Page text =>
------------------------
Constituency details
- Country: India
- Region: East India
- State: Odisha
- Division: Southern Division
- District: Kalahandi
- Lok Sabha constituency: Kalahandi
- Established: 1951
- Total electors: 2,34,424
- Reservation: SC

Member of Legislative Assembly
- 17th Odisha Legislative Assembly
- Incumbent Sagar Charan Das
- Party: Indian National Congress
- Elected year: 2024

= Bhawanipatna Assembly constituency =

Constituency of the Odisha legislative assembly in India

Bhawanipatana (Odia: ଭବାନୀପାଟଣା) is a Bidhan Sabha constituency of Kalahandi district, Odisha. After 2008 Delimitation, Kesinga Assembly constituency was subsumed into this constituency.

This constituency includes the district HQ town Bhawanipatna, Kesinga, 25 Gram panchayats (Madiguda, Chahagaon, Karlapada, Chheliamal, Kalam, Karlaguda, Thuapadar, Dadpur, Deypur, Gudialipadar, Kamthana, Kuliamal, Gand-Barajhola, Medinipur, Seinpur, Palsijharan, Udepur, Matia, Borda, Kendupati, Gurujung, Borbhata, Dumuria, Artal and Palana) of Bhawanipatna block and 17GPs (Adhamunda, Balsi, Boria, Chancher, Deogaon, Fatakmal, Gaigaon, Gokuleswar, Kandel, Kikia, Kundabandha, Laitara, Nasigaon, Pastikudi, Patharla, Sirol and Utkela) of Kesinga block.

==Elected members==

Since its formation in 1951, 18 elections were held till date including in one bypoll in 1957. It was a 2 member constituency for 1952 & 1957.

List of members elected from Bhawanipatna constituency are:

| Year | Member | Party |  |
| 2024 | Sagar Charan Das |  | Indian National Congress |
| 2019 | Pradipta Kumar Naik |  | Bharatiya Janata Party |
| 2014 | Anam Naik |  | Biju Janata Dal |
| 2009 | Dusmanta Naik |  | Indian National Congress |
| 2004 | Pradipta Kumar Naik |  | Bharatiya Janata Party |
2000
1995
| 1990 | Ajit Das |  | Janata Dal |
| 1985 | Bhakta Charan Das |  | Janata Party |
| 1980 | Dayanidhi Naik |  | Indian National Congress (I) |
| 1977 |  | Indian National Congress |
| 1974 | Jagamohan Nayak |  | Swatantra Party |
| 1971 | Dayanidhi Naik |
1967
| 1961 | Anchal Majhi |
| 1957 (bypoll) | Chandra Sekhar Pradhan |  | Ganatantra Parishad |
| 1957 | Karunakar Bhoi |
Pratap Keshari Deo
| 1951 | Janardan Majhi |
Jogesh Chandra Singh Deo

==Election results==

=== 2024 ===
Voting were held on 13 May 2024 in 1st phase of Odisha Assembly Election & 4th phase of Indian General Election. Counting of votes was on 4 June 2024. In 2024 election, Indian National Congress candidate Sagar Charan Das  defeated Bharatiya Janata Party candidate Pradipta Kumar Naik by a margin of 13,741 votes.
------------------------
Provided data =>
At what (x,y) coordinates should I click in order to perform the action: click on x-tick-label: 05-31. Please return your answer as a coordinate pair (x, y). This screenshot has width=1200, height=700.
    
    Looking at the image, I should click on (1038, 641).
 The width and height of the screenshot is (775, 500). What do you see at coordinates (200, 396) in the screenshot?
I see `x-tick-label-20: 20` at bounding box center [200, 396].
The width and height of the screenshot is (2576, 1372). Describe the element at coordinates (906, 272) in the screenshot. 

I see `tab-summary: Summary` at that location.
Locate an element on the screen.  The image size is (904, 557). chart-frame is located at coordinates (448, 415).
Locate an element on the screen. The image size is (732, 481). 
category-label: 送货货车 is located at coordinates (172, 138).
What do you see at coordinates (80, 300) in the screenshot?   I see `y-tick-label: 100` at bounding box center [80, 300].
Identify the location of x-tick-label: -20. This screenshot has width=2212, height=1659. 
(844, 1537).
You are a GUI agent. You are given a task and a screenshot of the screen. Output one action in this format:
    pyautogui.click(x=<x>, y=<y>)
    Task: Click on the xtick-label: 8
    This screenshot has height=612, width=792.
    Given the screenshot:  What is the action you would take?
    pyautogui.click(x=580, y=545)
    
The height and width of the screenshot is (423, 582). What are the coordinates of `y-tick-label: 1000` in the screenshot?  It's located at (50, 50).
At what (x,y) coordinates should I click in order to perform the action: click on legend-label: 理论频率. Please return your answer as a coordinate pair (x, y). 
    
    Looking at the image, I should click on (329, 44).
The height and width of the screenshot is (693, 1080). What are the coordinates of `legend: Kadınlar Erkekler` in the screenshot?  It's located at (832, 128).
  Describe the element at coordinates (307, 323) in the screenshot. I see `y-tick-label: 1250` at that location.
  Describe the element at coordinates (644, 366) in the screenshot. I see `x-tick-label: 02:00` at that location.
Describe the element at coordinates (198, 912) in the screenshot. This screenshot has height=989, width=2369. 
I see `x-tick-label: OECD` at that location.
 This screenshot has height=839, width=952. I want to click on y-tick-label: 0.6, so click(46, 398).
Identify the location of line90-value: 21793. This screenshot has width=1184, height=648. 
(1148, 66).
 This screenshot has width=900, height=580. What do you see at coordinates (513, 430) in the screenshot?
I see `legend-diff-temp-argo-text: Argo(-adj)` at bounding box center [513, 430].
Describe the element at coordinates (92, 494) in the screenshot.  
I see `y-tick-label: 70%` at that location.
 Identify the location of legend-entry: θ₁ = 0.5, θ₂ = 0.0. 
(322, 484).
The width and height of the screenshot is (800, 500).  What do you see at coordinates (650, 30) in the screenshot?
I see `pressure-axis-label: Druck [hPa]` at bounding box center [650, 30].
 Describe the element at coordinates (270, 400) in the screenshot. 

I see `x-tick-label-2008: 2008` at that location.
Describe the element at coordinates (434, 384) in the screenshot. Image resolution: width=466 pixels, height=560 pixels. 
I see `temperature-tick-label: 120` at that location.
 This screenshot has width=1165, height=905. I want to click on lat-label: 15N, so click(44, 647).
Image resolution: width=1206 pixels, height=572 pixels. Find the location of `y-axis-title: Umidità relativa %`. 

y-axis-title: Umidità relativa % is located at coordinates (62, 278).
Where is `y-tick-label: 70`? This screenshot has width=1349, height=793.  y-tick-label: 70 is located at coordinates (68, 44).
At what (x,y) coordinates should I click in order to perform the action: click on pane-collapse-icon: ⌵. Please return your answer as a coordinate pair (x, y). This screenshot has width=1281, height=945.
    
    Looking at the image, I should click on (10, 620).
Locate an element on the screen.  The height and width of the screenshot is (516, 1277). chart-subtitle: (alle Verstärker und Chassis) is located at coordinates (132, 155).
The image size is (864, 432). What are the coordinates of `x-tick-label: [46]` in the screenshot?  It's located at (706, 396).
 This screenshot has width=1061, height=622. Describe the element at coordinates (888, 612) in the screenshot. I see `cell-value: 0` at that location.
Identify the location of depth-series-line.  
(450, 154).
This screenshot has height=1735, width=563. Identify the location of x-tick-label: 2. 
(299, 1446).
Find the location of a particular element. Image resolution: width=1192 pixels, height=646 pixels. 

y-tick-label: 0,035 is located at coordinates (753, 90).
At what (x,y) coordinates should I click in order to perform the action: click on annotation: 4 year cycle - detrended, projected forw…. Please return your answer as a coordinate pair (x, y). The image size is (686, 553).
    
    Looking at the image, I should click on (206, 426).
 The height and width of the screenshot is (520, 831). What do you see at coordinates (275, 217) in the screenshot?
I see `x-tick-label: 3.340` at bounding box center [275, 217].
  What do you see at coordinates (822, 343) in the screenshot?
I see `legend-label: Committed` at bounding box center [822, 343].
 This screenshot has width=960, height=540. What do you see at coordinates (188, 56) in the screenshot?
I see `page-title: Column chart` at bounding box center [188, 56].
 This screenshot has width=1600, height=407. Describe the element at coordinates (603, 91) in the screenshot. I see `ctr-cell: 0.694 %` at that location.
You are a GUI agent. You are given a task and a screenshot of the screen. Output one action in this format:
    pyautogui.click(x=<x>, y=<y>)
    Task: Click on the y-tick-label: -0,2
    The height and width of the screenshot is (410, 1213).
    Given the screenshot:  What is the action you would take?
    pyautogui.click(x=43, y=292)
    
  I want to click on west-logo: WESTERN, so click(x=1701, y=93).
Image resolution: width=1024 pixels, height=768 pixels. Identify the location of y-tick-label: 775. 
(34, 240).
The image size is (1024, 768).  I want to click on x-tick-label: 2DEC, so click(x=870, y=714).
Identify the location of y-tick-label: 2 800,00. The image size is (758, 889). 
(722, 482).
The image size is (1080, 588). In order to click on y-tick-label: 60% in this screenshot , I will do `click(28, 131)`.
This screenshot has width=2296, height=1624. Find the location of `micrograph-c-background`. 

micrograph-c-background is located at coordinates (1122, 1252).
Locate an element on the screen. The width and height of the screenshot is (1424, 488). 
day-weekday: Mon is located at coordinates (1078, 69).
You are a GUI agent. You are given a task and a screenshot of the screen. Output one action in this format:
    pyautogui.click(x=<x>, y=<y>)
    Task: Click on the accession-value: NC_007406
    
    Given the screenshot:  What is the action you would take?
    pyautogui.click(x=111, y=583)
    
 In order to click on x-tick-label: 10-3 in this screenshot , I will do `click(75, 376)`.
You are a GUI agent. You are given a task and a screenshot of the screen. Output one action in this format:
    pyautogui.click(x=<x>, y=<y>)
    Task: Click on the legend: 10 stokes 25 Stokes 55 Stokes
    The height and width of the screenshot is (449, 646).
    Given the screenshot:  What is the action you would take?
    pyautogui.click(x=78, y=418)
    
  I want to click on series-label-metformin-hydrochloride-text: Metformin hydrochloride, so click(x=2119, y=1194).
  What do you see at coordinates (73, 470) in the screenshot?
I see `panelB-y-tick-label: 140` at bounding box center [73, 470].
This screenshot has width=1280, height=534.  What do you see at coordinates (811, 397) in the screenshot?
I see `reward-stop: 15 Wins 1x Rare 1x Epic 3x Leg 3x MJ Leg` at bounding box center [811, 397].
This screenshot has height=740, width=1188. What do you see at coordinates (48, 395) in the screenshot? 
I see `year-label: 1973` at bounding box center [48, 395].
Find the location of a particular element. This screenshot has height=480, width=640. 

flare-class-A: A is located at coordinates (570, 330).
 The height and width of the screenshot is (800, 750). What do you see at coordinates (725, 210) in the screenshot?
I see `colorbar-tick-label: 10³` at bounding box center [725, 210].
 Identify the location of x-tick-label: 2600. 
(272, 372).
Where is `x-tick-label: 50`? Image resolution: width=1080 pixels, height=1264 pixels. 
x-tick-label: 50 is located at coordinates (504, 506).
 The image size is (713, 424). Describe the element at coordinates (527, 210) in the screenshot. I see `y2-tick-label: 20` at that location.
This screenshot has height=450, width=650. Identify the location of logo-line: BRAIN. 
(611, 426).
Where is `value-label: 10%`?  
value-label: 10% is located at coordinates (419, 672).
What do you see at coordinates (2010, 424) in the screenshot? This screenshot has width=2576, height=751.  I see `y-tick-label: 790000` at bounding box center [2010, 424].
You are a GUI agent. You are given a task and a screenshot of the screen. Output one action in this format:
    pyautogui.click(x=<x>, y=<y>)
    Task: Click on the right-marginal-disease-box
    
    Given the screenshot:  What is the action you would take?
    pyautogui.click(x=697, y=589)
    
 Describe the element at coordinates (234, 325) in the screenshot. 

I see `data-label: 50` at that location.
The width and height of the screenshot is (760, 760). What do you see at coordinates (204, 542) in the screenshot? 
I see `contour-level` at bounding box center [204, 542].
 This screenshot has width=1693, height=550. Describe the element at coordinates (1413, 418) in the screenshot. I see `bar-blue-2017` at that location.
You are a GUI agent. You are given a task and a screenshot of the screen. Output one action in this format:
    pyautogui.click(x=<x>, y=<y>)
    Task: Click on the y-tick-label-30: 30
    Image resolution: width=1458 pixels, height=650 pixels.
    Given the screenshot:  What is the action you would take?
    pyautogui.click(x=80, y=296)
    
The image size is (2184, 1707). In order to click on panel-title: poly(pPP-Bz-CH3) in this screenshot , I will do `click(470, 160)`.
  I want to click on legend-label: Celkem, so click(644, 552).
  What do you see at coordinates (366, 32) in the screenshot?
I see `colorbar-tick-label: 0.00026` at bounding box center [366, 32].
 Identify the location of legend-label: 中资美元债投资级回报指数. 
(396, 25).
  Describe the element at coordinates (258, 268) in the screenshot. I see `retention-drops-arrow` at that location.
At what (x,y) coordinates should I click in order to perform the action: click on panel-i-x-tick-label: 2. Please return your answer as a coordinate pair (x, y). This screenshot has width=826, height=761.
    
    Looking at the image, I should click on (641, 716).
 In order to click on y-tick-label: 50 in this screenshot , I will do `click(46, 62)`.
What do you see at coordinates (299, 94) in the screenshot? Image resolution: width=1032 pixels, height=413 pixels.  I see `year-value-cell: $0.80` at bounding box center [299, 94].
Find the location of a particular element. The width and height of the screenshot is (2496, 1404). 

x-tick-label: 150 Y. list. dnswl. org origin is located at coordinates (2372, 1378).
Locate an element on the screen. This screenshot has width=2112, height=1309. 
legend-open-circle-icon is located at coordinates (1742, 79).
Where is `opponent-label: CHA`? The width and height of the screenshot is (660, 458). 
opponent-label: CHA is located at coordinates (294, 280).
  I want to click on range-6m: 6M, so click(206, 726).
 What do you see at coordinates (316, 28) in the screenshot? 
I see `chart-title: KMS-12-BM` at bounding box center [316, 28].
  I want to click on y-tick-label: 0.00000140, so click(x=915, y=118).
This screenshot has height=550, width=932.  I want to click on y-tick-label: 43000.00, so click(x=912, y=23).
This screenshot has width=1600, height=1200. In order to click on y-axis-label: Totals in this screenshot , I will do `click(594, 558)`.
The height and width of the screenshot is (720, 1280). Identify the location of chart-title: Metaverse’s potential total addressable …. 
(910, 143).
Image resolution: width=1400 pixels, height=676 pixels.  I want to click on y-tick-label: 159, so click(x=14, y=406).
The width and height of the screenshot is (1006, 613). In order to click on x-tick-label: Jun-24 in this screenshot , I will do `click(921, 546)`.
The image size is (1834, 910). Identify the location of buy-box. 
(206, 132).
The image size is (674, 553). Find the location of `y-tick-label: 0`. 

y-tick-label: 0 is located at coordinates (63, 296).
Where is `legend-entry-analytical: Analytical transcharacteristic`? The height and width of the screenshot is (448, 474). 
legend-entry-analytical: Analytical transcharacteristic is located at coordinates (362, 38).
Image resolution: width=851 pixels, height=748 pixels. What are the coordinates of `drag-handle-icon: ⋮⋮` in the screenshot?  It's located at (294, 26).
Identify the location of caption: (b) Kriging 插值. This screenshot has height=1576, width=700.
------------------------
Extend the Bhawanipatna Assembly constituency text above, picking up directly after its closing sentence on the 2024 result.

2024 Odisha Vidhan Sabha Election, Bhawanipatna
| Party |  | Candidate | Votes | % | ±% |
|---|---|---|---|---|---|
|  | INC | Sagar Charan Das | 67,085 | 37.39 | +15.39 |
|  | BJP | Pradipta Kumar Naik | 53,344 | 29.73 | −8.27 |
|  | BJD | Latika Naik | 50,897 | 28.37 | −6.63 |
|  | NOTA | None of the above | 1,469 | 0.82 |  |
| Majority |  |  | 13,741 | 7.63 |  |
| Turnout |  |  | 1,79,420 | 76.54 |  |
|  | INC gain from BJP |  |  |  |  |

=== 2019 ===
In 2019 election, Bharatiya Janata Party candidate Pradipta Kumar Naik defeated Biju Janata Dal candidate Dusmanta Naik by a margin of 4,684 votes.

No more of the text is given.